As teachers, we found that first year engineering students at our university (KMUTT) were not linguistically prepared for the kind of language they would be reading in their textbooks and writing in their papers. We also found that there were no suitable resources for engineering students to study with.

Materials such as the AWL (Academic Word List) exist, but they are generally geared towards high-level academic language, and cover a wide range of disciplines, so a lot of that language would not be useful for these students.

The primary goal of the website is to provide vocabulary materials for engineering students in the EFL (English as a Foreign Language) context based on natural data and sound corpus linguistics principles. Especially, these materials are designed to help Thai first year students prepare for the kind of language they will encounter in their textbooks, throughout their university career.


In order to create the materials available on this website, we first find the most frequently occurring words and phrases. Next, we make sure that the words and phrases we’ve located are applicable to the majority of the engineering sub-disciplines.

For example, let’s say the word “hydrocarbon” is in the top 5% of words, so we should consider it for inclusion in the list. However, if it only occurs in texts for chemical engineers, we will not include it, because it is not broadly useful for engineers in general.

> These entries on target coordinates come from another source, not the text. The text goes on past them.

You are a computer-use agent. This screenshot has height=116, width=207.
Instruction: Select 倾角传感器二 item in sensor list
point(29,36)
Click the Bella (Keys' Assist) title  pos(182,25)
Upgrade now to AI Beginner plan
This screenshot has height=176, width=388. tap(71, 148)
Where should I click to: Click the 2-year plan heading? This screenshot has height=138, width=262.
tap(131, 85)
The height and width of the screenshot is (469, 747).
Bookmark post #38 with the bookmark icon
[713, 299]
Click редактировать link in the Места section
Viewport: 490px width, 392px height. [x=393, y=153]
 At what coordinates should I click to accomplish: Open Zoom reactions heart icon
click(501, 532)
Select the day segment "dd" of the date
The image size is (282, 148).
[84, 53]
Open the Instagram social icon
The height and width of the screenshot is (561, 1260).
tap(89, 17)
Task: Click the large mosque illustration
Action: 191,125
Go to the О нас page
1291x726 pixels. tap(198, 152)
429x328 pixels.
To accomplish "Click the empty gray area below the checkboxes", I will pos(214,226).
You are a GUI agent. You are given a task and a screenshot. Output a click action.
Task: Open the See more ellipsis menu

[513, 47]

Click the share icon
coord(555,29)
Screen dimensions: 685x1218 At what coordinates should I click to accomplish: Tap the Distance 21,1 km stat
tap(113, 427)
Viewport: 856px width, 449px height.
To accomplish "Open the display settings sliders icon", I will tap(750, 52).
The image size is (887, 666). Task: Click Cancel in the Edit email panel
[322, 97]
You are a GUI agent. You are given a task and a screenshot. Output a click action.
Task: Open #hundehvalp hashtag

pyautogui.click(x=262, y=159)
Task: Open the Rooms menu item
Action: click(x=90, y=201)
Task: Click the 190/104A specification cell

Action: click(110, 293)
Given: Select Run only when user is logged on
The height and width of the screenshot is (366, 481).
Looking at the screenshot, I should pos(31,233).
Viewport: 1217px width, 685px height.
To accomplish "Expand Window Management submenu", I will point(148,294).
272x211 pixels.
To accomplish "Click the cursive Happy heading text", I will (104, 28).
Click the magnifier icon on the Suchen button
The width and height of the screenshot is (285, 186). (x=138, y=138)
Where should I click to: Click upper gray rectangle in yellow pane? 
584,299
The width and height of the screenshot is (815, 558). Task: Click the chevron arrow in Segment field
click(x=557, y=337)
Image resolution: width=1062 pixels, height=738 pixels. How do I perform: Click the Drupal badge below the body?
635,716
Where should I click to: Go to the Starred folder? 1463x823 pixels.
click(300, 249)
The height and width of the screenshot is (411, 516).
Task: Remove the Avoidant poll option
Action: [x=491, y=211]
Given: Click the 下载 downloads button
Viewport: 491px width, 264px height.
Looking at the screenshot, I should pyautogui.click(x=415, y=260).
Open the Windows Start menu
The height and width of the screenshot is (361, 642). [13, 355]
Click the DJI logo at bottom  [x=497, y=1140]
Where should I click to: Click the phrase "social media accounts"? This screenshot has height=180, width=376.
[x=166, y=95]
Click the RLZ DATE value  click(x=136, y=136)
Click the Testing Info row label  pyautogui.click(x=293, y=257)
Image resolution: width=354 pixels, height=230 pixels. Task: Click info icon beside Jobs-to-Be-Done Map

The importance of using real natural language as the source of our data cannot be stressed. Because this is language that we know our students will encounter we address the words and phrases that students are most likely to encounter often, and make sure they get a handle on that essential vocabulary.

This empirical approach allows us to remove the guesswork and opinion out of the materials and focus on what students actually have to know to be able to understand their texts.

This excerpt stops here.